100% on this assignment except the romaji!


Site of the Castle–Fukushima Prefectural Building


Walking with my son.  We do this almost every day that there is no school.  I recommend it.  We can chat about things.  Although usually nothing too deep.

“How do you feel about–“


Feelings discussions are not allowed!


Fukushima City is the capitol city of Fukushima Prefecture.  This is is the Fukushima Prefecture goverment building.   It’s on the site of the old Fukushima Castle.

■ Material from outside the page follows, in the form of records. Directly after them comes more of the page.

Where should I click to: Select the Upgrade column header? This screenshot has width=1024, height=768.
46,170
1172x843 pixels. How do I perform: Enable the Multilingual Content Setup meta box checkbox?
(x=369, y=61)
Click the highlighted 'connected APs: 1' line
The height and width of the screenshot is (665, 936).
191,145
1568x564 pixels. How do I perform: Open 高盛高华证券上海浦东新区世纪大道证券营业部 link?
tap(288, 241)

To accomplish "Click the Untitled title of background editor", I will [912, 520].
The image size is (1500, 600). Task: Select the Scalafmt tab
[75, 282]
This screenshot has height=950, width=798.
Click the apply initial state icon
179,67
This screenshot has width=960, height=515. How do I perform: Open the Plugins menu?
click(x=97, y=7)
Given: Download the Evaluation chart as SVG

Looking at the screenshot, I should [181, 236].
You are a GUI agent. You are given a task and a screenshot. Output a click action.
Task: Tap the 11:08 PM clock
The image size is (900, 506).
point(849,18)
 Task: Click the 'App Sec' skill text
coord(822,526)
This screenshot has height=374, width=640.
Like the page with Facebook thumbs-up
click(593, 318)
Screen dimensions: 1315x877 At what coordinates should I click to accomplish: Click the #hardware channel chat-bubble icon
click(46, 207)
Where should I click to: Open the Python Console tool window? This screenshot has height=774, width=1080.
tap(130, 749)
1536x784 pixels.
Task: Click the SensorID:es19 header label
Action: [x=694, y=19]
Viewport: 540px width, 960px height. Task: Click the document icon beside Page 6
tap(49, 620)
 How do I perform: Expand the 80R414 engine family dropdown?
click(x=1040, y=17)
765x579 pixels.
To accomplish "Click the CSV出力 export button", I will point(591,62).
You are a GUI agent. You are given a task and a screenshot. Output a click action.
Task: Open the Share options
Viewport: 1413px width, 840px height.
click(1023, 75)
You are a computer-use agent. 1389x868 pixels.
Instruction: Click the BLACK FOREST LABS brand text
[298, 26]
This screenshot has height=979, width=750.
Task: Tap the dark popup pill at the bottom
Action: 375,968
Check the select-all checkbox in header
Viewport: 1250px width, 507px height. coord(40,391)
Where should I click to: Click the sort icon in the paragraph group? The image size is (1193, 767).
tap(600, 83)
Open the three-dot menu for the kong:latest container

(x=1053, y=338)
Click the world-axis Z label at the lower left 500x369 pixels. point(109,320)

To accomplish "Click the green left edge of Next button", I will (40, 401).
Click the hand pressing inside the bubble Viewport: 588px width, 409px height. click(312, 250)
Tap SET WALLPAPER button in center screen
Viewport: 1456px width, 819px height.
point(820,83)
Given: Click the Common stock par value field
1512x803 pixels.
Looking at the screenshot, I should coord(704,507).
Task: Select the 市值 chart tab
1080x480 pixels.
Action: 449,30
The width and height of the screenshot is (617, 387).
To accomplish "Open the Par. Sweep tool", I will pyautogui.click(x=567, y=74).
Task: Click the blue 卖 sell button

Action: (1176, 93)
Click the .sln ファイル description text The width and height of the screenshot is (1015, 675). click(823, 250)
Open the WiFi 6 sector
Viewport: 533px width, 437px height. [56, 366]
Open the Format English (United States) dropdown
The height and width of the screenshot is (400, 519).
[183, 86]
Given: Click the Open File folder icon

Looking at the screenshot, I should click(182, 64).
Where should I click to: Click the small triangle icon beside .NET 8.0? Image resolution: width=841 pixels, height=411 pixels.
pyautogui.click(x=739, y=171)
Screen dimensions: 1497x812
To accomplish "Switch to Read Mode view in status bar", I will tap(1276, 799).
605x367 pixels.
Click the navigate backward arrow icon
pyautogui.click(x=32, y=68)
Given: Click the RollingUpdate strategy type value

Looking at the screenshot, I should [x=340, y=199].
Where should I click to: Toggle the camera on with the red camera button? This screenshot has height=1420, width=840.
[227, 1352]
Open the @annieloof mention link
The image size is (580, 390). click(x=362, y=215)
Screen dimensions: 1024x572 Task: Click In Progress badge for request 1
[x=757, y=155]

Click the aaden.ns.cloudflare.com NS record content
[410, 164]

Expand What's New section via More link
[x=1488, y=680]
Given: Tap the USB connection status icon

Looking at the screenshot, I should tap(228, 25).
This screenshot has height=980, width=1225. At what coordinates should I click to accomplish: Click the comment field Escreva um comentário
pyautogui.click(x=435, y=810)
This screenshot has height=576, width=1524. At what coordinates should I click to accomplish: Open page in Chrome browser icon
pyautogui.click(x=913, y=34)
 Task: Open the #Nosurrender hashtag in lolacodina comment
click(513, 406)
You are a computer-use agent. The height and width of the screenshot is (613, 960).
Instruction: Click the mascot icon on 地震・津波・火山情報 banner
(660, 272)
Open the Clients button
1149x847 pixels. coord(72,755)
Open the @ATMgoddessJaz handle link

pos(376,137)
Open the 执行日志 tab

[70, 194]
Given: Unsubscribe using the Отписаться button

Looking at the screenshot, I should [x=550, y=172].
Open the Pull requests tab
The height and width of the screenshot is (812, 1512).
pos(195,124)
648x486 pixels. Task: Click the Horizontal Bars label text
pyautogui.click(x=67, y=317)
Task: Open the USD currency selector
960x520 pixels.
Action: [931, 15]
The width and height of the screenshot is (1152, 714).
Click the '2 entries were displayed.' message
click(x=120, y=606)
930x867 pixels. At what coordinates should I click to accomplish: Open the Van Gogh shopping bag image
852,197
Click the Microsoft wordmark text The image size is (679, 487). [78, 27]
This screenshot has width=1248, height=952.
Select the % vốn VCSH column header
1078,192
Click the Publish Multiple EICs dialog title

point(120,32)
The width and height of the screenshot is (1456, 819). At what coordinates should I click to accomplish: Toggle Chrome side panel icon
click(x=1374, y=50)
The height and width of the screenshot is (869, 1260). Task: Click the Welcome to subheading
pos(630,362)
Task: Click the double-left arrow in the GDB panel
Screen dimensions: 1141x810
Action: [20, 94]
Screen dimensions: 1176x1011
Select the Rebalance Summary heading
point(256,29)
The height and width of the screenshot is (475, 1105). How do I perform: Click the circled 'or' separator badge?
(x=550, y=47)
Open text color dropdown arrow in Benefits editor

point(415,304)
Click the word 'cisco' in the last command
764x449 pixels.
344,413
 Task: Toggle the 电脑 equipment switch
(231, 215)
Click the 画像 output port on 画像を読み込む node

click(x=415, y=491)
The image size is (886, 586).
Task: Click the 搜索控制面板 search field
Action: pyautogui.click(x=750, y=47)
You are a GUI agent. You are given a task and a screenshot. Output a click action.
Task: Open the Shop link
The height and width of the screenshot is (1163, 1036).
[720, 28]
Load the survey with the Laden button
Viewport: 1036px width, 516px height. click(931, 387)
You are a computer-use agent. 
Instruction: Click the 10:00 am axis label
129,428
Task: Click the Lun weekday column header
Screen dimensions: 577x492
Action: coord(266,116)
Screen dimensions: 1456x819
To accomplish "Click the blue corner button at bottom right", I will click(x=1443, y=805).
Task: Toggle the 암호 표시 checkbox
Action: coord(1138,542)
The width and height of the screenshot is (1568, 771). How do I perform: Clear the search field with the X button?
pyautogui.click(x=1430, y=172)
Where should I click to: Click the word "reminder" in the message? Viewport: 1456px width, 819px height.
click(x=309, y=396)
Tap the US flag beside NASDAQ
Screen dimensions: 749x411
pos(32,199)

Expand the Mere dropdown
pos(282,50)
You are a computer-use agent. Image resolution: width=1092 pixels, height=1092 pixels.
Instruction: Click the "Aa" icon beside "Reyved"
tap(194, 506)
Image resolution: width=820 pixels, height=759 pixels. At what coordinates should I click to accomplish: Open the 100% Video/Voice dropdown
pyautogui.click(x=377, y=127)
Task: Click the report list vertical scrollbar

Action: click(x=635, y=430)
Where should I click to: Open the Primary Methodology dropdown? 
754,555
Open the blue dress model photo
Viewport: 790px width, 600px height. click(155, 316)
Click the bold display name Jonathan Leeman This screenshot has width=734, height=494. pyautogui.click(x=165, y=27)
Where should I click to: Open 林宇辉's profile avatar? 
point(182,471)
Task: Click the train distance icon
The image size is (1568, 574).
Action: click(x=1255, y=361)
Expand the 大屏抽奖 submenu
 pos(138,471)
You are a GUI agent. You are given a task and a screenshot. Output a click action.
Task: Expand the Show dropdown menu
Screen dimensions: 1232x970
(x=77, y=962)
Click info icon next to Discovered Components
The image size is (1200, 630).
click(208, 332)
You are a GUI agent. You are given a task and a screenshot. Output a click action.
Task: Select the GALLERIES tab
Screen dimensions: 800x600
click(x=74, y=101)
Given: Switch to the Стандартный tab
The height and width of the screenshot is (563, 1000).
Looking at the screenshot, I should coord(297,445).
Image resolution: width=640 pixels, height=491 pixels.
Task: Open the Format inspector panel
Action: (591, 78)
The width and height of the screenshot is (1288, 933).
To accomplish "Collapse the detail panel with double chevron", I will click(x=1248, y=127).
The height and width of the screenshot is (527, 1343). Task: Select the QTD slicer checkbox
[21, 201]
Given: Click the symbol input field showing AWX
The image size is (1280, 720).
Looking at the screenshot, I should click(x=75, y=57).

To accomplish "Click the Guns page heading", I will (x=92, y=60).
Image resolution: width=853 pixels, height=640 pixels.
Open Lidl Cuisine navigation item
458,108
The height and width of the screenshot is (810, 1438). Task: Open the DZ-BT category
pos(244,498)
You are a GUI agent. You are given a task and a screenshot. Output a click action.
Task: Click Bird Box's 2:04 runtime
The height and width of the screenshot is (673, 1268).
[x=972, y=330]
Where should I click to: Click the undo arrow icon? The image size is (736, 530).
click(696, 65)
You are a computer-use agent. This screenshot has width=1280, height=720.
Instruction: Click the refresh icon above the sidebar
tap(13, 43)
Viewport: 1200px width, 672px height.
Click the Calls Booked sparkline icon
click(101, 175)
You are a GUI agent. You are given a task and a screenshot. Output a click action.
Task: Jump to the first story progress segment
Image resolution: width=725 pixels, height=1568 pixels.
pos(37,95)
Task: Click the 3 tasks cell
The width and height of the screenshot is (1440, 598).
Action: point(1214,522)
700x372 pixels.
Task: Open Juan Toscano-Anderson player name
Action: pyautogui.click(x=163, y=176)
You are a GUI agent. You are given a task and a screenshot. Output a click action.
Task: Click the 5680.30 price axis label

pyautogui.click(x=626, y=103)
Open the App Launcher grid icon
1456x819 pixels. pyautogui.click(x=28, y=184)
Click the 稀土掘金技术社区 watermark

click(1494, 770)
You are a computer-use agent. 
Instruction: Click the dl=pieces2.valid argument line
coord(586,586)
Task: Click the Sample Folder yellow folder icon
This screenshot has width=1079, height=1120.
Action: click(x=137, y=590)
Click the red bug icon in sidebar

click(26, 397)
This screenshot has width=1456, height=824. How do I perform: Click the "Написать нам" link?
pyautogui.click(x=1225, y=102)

This sign tells a bit about the old castle.  I really don’t know about the history of this.


This says, “Utsukushima, Fukushima.”  It’s a slogan we sometimes see around here.  It popped up after the earthquake.

“Utsukushii” is the word for “Beautiful.”  So this slogan (I think) is basically “Beautiful Fukushima.”

I realize that the vast majority of you will never visit Fukushima.  So sit back and enjoy your virtual visit.

If the word “Fukushima” makes you freak out (although if you regularly read this blog, you’re probably past that), remember that it was a place of great beauty before the earthquake….and still is.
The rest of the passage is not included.